Buzzards Bay Coalition opens collaborative Field Operations Center in Marion

Oct 13, 2018

MARION — On Friday night the new building at the intersection of Route 6 and Spring Street lit up, as the Buzzards Bay Coalition Marion Field Operations Center had its official opening. Donors, town selectmen, the builders who worked on the project and organization staff all gathered together to mingle, hear some remarks and celebrate the opening of the building.

For the first hour of the Oct. 12 event, guests were free to explore the building’s main floor, second story storage areas for equipment, laboratory, and office-like space, or to enjoy the beautiful late afternoon sunlight outside under the covered space where the coalition will keep its boats. 

Although the environmental organization will keep its headquarters in New Bedford, it needed  space to store all of the equipment that it uses to maintain its land sites and perform its water quality research.

“Looking around, I see many people whose barns and garages we have filled with equipment,” said President of the Buzzards Bay Coalition Mark Rasmussen in his remarks later in the evening, drawing chuckles from the crowd. 

When the coalition began considering where to put a new field operations center, it began the process by looking for a location that would be central to its land holdings and have easy access to the highway.

The Spring Street site fit both those requirements, and the Field Operations Center will serve as “a lawnmower shop and a boat shop and a lab all in one site,” according to Rasmussen.

The location on Spring Street seemed a prime choice in terms of accessibility, but proved a tricky design project, because of space and environmental constraints.

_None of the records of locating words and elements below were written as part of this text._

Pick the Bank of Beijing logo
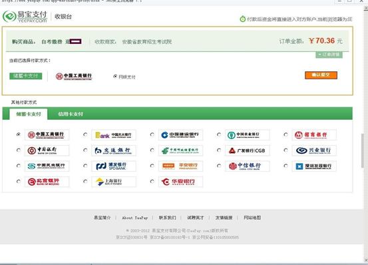The image size is (368, 265). pyautogui.click(x=47, y=182)
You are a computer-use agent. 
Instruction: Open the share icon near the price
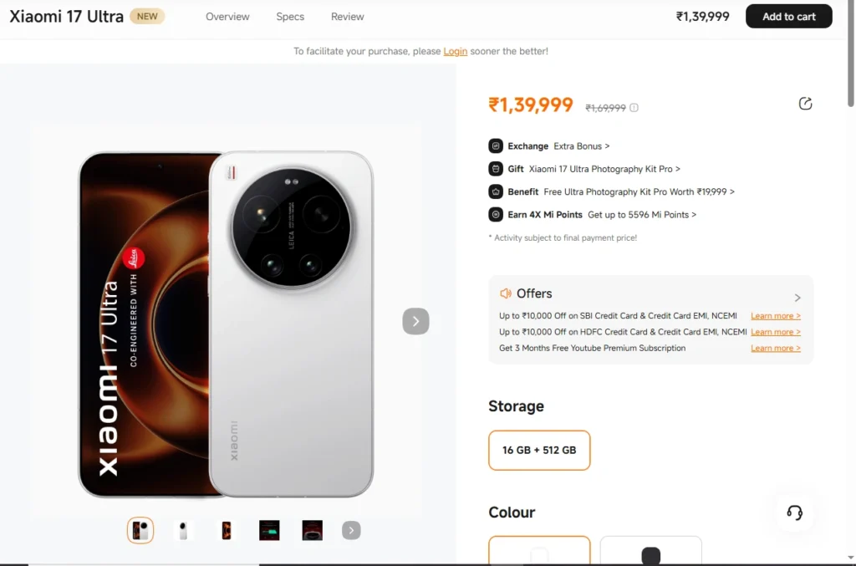point(805,103)
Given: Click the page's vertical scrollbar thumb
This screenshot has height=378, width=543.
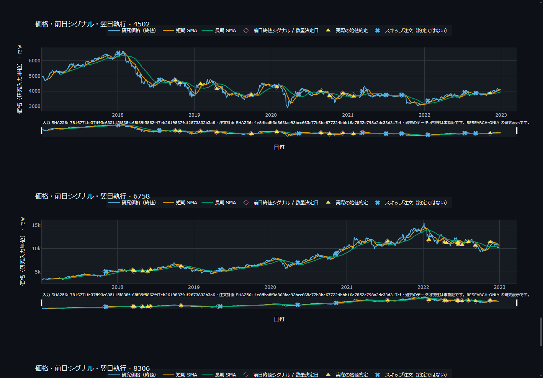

Other businesses abandoned the site when faced with these challenges, and the Coalition bought the property at public auction. It was able to make the property work for their needs.

The new operations center isn’t just in Marion, it also marks the start of what the coalition hopes will be a new collaboration with Marion.

Placing the center in Marion may seem surprising, given that the coalition has publicly challenged Marion on its sewage system, and did so again at the event, calling it the last town on the bay with an unlined sewage treatment system.

But Marion resident and Buzzards Bay Leadership Council member David Croll has some hope that Marion will remedy that problem.

“People are starting to come together on what the solution needs to be,” Croll said in his remarks at the event.

The coalition hopes to involve various members of the Marion community in its mission and data collection. It aims to get more people on the bay, so that residents can see what a fantastic natural resource it is.

Rasmussen also hopes that the Sippican Lands Trust and other environmental groups in Marion will be able to use the space to their advantage.

“This has been a great moment when I think about how this [center] is connecting Marion to our mission,” Croll said.